MATERIAL FOR THE TASK:
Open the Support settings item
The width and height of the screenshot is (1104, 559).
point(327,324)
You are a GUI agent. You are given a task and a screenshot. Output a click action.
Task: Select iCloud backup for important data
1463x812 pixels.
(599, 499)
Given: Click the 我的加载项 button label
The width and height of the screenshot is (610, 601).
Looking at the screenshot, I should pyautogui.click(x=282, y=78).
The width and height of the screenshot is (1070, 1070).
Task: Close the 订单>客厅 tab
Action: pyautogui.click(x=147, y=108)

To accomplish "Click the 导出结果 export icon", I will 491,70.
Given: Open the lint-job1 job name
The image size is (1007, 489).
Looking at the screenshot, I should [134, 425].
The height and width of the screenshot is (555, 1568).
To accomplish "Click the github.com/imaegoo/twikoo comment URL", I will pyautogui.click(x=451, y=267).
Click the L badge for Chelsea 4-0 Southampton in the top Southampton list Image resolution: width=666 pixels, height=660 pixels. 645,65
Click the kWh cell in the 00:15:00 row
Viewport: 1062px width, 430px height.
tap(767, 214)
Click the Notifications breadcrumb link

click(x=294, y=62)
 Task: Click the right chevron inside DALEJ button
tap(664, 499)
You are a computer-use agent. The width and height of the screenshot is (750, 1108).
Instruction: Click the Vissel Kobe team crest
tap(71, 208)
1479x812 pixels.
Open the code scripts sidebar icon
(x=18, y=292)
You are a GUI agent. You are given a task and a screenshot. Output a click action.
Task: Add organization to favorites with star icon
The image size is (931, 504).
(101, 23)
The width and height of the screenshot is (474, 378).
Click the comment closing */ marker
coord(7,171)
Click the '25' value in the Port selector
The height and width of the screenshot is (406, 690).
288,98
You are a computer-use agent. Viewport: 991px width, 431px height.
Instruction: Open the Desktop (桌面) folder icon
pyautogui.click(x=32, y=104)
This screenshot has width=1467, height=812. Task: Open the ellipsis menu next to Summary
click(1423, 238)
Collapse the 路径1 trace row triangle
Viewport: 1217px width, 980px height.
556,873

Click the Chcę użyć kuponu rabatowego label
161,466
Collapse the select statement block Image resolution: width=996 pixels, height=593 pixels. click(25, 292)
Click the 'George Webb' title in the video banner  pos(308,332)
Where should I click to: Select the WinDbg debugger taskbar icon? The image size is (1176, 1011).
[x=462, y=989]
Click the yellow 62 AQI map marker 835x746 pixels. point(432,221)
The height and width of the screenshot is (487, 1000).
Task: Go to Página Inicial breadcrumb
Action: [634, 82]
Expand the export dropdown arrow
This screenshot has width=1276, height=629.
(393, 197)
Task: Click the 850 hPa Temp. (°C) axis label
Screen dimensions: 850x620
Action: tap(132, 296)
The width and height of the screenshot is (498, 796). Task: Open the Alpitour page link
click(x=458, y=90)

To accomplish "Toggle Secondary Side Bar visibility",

TASK TO CARRY OUT:
Filter the records above down to the lines that hold the string "accomplish".

YOUR RESPONSE:
To accomplish "Click the 导出结果 export icon", I will 491,70.
To accomplish "Click the github.com/imaegoo/twikoo comment URL", I will pyautogui.click(x=451, y=267).
To accomplish "Toggle Secondary Side Bar visibility",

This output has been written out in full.